Why I like this one...
I’m not going to make the argument that LC should trade at a huge revenue multiple; that’s not my cup of tea. But there are a handful of things I like here...
- The stock is beaten up — It’s been long forgotten from the IPO heyday back in 2014 and more recently has come back to reality from a valuation / expectations standpoint
- Valuation is reasonable — 12x GAAP earnings is a great price for a business with a good balance sheet and growth prospects
- Growth — 2022 guidance is looking for 25% origination growth and 40% revenue growth... I wouldn’t expect those trends to continue in 2023+ but it’s likely LC will continue as a 5-10% top-line and 10-15% bottom-line grower for the foreseeable future
- Good balance sheet — If we’re looking at LC like a traditional bank, then you could argue it’s an overcapitalized bank with $850m in equity supporting ~$4.9bn in assets (17% equity/assets ratio) — closer to 10% is more common.

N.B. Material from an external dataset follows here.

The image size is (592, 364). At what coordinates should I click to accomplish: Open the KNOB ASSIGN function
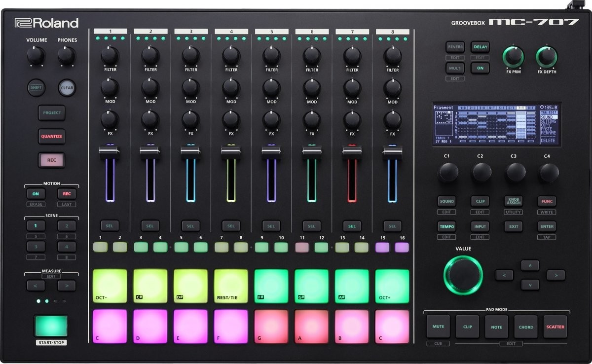pyautogui.click(x=513, y=201)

- Management — I like that LC has a seasoned banking executive as CFO in Tom Casey. In addition, the Radius Banking management team came over in the acquisition... This should help with the transition to the balance sheet intensive business model.
- Game-changing acquisition — The Radius deal has already tipped the balance to profitability in a major way. So long as management is careful with risk management, this should provide an excellent setup for years of earnings growth.
Analyst price targets range from $22-60 per share vs. today’s price at $16. At the 2022 guidance midpoint, earnings would be $1.30 per share so that $22 low-end would be right around 17x earnings.
Over the last 3 years (which included the COVID trough levels) — LC has traded at ~2.5x sales — this was perhaps influenced by the huge run-up in 2021 but it was pretty consistent at 2-2.5x sales during 2018-2019 as well.